I'm you! Just finished rereading The Hyperion Cantos and started Vonnegut again.

[-] emergence_trailblazer@sh.itjust.works 3 points 1 week ago* (last edited 1 week ago)

Thanks y'all, I'm saving this post for all the good recommendations in there :)

[-] jacksilver@lemmy.world 3 points 1 week ago

Some of my suggestions:

  • Forever War - due to time dilation this story follows combatants that spend decades at war while on earth hundreds of years pass (inspired by the Vietnam War).
  • Stanger in a Strange Land - Story of a human raised by Martians coming to earth. Has similar religious notes as dune and hyperion, but also has a weird Ayn Rand vibe (in my opinion, also not necessarily in a bad way).
[-] Rhaxapopouetl@ttrpg.network 3 points 1 week ago

Give Philip K Dick a chance: Start with 'Ubik'. I think we all need a little bit of Dick in our lives, to broaden our horizons.

[-] kalpol@lemmy.ca 3 points 1 week ago* (last edited 1 week ago)

The Aubrey-Maturin series, not sci-fi but just about the best novels there are.

Maybe Foundation series, original 3.

[-] Fredselfish@lemmy.world 2 points 1 week ago* (last edited 1 week ago)

Adrian Tchaikovskuly Children of Time, Ruin, and Memory. Also The Final Architecture book 1 Shards of Earth by same author and there 3 books in thar series.

Then after all those The Dark Tower series by Stephen King. That should keep you busy for a while.

[-] supersquirrel@sopuli.xyz 2 points 1 week ago

Against The Day

Inherent Vice

When Women Were Dragons

Circe

Annihilation

[-] Psaldorn@lemmy.world 2 points 1 week ago

Sue Burke's Semiosis was an interesting read (go in blind is my recommendation)
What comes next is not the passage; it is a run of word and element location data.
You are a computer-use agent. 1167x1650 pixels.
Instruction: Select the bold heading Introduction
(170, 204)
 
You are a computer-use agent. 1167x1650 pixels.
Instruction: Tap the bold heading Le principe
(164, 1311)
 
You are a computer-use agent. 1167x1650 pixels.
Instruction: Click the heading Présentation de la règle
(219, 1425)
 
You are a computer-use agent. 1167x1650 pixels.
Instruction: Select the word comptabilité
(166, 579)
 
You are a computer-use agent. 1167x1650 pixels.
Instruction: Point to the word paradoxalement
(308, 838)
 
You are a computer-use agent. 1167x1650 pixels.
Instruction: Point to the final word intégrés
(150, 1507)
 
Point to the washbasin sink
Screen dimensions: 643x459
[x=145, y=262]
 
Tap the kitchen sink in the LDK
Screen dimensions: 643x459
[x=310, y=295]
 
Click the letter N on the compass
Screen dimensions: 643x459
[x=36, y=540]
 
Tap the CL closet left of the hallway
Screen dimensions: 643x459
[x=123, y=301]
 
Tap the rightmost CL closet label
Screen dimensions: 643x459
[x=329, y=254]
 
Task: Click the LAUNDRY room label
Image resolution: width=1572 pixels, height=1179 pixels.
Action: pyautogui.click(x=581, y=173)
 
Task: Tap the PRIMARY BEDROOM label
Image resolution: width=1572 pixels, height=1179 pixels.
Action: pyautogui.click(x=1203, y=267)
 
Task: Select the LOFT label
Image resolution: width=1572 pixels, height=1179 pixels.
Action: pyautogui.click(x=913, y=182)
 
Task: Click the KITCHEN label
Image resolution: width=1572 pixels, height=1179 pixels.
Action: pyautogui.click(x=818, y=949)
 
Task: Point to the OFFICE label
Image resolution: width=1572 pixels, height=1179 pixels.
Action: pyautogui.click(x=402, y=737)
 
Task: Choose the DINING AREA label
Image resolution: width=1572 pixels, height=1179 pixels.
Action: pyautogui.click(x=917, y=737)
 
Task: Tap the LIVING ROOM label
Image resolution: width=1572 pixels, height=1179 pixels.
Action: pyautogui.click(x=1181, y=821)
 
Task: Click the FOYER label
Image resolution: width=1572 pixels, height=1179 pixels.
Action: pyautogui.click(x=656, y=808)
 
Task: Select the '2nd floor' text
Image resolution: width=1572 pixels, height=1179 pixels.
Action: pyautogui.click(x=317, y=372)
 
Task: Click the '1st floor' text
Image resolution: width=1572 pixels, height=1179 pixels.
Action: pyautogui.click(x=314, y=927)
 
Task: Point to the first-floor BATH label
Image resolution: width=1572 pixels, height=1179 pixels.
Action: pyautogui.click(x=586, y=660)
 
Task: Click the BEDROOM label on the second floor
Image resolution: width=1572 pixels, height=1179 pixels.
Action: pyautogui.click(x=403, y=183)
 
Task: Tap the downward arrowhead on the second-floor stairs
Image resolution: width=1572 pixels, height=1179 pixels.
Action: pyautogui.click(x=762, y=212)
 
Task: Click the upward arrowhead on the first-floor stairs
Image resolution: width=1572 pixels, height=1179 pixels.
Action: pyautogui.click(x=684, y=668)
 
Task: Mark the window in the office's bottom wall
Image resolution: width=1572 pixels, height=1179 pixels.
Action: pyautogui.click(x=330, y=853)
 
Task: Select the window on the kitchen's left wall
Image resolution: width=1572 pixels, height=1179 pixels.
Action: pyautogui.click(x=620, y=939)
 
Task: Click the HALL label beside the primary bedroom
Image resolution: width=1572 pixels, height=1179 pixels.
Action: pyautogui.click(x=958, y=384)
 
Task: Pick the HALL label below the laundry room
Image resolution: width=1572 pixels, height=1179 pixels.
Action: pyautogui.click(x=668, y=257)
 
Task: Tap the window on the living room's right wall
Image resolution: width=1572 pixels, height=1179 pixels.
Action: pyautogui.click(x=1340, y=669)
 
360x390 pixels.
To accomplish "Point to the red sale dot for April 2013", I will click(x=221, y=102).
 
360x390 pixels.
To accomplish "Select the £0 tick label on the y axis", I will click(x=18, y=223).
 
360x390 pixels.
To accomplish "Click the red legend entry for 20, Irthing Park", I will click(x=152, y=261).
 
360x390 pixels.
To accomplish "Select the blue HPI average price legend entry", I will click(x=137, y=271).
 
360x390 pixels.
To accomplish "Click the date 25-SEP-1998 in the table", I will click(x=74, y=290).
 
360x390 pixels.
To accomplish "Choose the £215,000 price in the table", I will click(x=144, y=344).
[-] wolfrasin@lemmy.today 2 points 1 week ago* (last edited 1 week ago)

Dogs of war

To sleep in a sea of stars

Expeditionary Force

Three body problem

[-] Thorry84@feddit.nl 1 points 1 week ago

In the same sort of vain like Hyperion are the Revelation Space series by Alastair Reynolds. He does the same sort of excellent work of world building and I found both series very comparable and intriguing. Also would recommend the Berserker series by Fred Saberhagen, very much a similar feel.

[-] TrueStoryBob@lemmy.world 1 points 1 week ago

Haven't seen these mentioned here, but the "Old Man's War" series by John Scalzi is great as are "The Expanse" books by James SA Corey. I'd highly recommend those to anyone, but especially those looking for grounded and hard-ish sci-fi that doesn't lose the reader or become overly technical.

I highly highly recommend Old Man's War to anyone looking to get into sci-fi novels for the first time, Scalzi really takes care of his reader and his writing is a delight. The Expanse books are awesome whether or not you've seen the TV series... the show runners really took care with the source material and, ask any fan of the books, it is a great adaptation. The show hits the same plot points of the books while getting there in new and interesting ways. Further, the show created a new character in Kamina Drummer who immediately became a fan favorite of both show and book lovers (she's an amalgamation of a couple of book characters and becomes her own thing that really adds SO much to the story and world building).